*** 提供された項目 ***

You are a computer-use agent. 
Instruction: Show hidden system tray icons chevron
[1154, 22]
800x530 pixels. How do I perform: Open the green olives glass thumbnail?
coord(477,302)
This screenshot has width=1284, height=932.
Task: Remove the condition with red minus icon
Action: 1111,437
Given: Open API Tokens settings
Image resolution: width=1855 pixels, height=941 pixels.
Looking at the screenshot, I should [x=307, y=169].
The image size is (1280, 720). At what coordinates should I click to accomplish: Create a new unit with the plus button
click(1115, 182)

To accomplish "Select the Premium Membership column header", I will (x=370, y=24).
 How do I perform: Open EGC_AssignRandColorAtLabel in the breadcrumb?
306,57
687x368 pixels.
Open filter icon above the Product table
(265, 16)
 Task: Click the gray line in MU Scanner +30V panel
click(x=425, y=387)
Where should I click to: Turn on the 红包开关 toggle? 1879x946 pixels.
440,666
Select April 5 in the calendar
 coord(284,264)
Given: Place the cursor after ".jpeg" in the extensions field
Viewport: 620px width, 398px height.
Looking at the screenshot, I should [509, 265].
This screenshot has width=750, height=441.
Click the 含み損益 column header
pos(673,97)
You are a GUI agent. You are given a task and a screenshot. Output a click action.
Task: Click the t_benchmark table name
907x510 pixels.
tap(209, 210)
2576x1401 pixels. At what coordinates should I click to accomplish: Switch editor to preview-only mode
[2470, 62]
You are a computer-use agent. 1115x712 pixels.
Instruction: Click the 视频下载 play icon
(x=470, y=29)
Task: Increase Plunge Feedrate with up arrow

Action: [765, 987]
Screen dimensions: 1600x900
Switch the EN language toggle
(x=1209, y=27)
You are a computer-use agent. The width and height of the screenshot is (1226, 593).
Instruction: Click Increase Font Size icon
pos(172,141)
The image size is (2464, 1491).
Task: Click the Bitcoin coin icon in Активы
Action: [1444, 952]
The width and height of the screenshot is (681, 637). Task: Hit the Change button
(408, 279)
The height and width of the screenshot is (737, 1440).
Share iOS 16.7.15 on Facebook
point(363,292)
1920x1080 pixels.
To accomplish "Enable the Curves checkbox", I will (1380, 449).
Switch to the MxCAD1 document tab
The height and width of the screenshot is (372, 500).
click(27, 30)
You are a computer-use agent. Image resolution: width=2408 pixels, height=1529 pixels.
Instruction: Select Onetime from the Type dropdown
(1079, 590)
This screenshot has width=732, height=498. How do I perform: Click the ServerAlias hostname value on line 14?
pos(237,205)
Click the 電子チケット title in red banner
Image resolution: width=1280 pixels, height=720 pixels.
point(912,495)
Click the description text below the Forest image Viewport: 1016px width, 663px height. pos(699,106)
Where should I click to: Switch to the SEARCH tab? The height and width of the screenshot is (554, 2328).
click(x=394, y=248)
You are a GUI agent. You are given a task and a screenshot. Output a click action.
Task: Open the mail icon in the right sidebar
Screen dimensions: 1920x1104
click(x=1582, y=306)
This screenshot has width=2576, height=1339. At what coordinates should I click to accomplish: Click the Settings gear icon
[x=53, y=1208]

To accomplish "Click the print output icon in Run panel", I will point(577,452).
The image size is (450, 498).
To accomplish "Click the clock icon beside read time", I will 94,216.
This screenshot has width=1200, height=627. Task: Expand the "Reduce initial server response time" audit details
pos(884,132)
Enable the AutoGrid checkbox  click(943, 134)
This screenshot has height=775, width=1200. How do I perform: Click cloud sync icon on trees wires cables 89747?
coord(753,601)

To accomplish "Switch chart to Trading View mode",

***

** 問題 **
上記の項目から、文字列「column」を含む行をすべて書き写して示してください。大文字と小文字は区別されます。

** 本問の結果 **
To accomplish "Select the Premium Membership column header", I will (x=370, y=24).
Click the 含み損益 column header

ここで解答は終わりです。